This is a vastly entertaining novel in several ways as it presents four stylistically different narratives. It begins with the personal recollection by Iris Chase Griffen of her life in Port Ticonderoga, Ontario in the first half of the 20th century. We immediately learn that her younger sister, Laura Chase, has driven her car off a bridge. The description of the tragedy is relayed through a newspaper article. These articles are written in the stilted vernacular of the period and they act as a kind of newsreel binding the time line in the novel together. The other narratives are two stories in one as a couple meet covertly and share in conjuring a continuing serial about the fantasy planet of Zycron. The title of the cult novel attributed to Laura after her death is The Blind Assassin.
I enjoyed the romance of the relationship between the lovers which stood in contrast to Iris's often stoical writing about her life. The serial had the feeling of stepping back into a childhood fairytale but one filled with sex, seduction and secret trysts. This novella is filled with a kind of morbid arch humour as when the assassin is in the temple:
“The blind assassin hauls the dead sentry out from under the bed and arranges her on the coverlet, with her scarf concealing the slash on her throat. She’s not cold yet, and has stopped dripping. Too bad if the fellow has a bright candle; otherwise, in the night all cats are grey. Temple maidens are trained to manifest inertia. It might take the man – hampered as he is by his ponderous god costume, which traditionally includes a helmet and visor – some time to discover he’s fucking the wrong woman, and a dead one at that.”
The novel has a complex start with multiple dimensions and viewpoints but I felt it was well worth pursuing. I was always tantalized by knowing what lay ahead through the clippings and Atwood gives the reader a partial omniscient perspective by revealing these glimpses of the future.
I found the writing remarkable. There are certain passages like the death of the girls’ mother where you know there are so many things going on under the surface of the girls’ experience of the events of her death:
“Mother died five days later. She died of a fever; also of being weak, because she could not manage to get her strength back, said Reenie. During this time the doctor came and went, and a succession of crisp, brittle nurses occupied the easy chair in the bedroom. Reenie hurried up and down the stairs with basins, with towels, with cups of broth. Father shuttled relentlessly back and forth to the factory, and appeared at the dinner table haggard as a beggar. Where had he been, that afternoon when he could not be found? Nobody said.”

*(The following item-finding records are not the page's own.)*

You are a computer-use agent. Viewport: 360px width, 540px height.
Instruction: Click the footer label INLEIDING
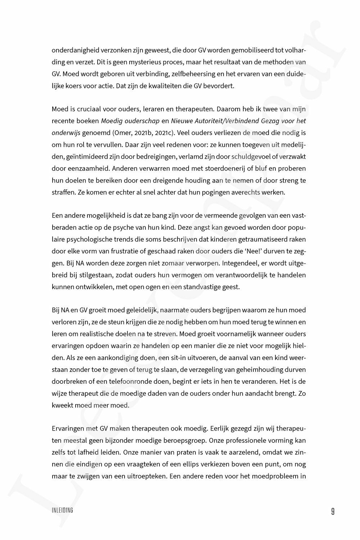pyautogui.click(x=62, y=510)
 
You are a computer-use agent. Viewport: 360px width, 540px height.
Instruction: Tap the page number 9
pyautogui.click(x=333, y=511)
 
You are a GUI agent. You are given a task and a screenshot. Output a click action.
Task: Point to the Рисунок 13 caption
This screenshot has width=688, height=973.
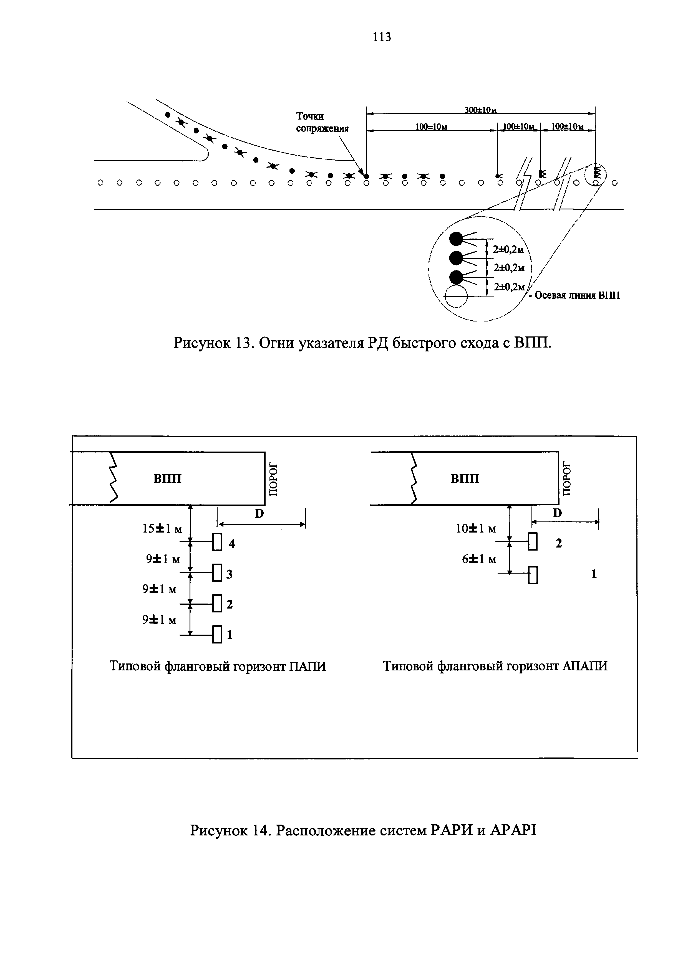click(x=363, y=343)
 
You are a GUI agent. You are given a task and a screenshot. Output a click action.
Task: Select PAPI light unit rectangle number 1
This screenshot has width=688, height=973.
click(x=217, y=634)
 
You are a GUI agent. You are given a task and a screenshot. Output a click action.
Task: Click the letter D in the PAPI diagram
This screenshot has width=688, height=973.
click(x=259, y=514)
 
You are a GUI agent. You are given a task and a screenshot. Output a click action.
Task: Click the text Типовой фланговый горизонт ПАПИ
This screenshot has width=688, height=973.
click(x=218, y=666)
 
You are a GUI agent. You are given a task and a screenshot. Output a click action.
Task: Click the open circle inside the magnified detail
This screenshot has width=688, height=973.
click(x=456, y=295)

This prose encapsulates the cold shuttling relationships in the family and the lack of love in the girls’ lives. They grow up essentially alone and are shuffled later into a forced life by their father and his chief competitor, Richard Griffen (who is Iris’ dreadful husband). Their only escape – like many women - is their private hidden life. The novel reminded me slightly of Margaret Laurence’s The Stone Angel as the narrators -Hagar and Iris – are near the ends of their lives and looking backwards. They are both from privileged backgrounds in small communities and are unvanquished despite their life experiences.
Iris is quietly observant and acidly funny as when she describes her physician:
“The doctor tapped my ribs and eavesdropped on my heart, and frowned and then cancelled his frown, and then – having made up his mind about it – asked me how I was feeling. I believe he has done something to his hair; surely he used to be thinner on top. Has he been indulging in the gluing on of strands across his scalp? Or worse, transplantation? Aha, I thought. Despite your jogging and the hairiness of your legs, the shoe of aging is beginning to pinch. Soon you’ll regret all that sun-tanning. Your face will look like a testicle.”
The Blind Assassin is a rewarding, surprising and rich reading experience.